EXTRACTED INFORMATION: Begin
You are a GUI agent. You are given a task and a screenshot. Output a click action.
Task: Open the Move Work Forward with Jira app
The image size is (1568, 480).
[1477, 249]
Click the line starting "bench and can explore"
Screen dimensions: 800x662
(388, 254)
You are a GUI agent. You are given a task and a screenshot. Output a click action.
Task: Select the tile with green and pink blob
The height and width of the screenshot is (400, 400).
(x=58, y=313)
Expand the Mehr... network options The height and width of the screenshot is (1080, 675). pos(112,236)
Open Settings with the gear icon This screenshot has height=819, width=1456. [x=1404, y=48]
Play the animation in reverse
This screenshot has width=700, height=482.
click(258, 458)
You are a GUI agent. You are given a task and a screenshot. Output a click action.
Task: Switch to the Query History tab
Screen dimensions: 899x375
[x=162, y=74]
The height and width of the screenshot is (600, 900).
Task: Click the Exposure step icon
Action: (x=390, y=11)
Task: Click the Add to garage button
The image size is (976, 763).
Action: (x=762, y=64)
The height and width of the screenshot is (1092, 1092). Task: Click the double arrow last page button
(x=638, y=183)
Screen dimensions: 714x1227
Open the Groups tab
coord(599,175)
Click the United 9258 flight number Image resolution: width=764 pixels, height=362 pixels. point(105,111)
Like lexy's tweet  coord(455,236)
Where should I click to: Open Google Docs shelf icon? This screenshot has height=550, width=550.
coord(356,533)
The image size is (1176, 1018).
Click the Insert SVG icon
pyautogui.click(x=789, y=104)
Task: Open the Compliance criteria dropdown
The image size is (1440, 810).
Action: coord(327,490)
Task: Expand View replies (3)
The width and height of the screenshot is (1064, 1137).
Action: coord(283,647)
EXTRACTED INFORMATION: End
**WORK TO COMPLETE**. The entries above are to be retyped exactly.

**WRITTEN SOLUTION**.
You are a GUI agent. You are given a task and a screenshot. Output a click action.
Task: Open the Move Work Forward with Jira app
The image size is (1568, 480).
[1477, 249]
Click the line starting "bench and can explore"
Screen dimensions: 800x662
(388, 254)
You are a GUI agent. You are given a task and a screenshot. Output a click action.
Task: Select the tile with green and pink blob
The height and width of the screenshot is (400, 400).
(x=58, y=313)
Expand the Mehr... network options The height and width of the screenshot is (1080, 675). pos(112,236)
Open Settings with the gear icon This screenshot has height=819, width=1456. [x=1404, y=48]
Play the animation in reverse
This screenshot has width=700, height=482.
click(258, 458)
You are a GUI agent. You are given a task and a screenshot. Output a click action.
Task: Switch to the Query History tab
Screen dimensions: 899x375
[x=162, y=74]
The height and width of the screenshot is (600, 900).
Task: Click the Exposure step icon
Action: (x=390, y=11)
Task: Click the Add to garage button
The image size is (976, 763).
Action: (x=762, y=64)
The height and width of the screenshot is (1092, 1092). Task: Click the double arrow last page button
(x=638, y=183)
Screen dimensions: 714x1227
Open the Groups tab
coord(599,175)
Click the United 9258 flight number Image resolution: width=764 pixels, height=362 pixels. point(105,111)
Like lexy's tweet  coord(455,236)
Where should I click to: Open Google Docs shelf icon? This screenshot has height=550, width=550.
coord(356,533)
The image size is (1176, 1018).
Click the Insert SVG icon
pyautogui.click(x=789, y=104)
Task: Open the Compliance criteria dropdown
The image size is (1440, 810).
Action: coord(327,490)
Task: Expand View replies (3)
The width and height of the screenshot is (1064, 1137).
Action: coord(283,647)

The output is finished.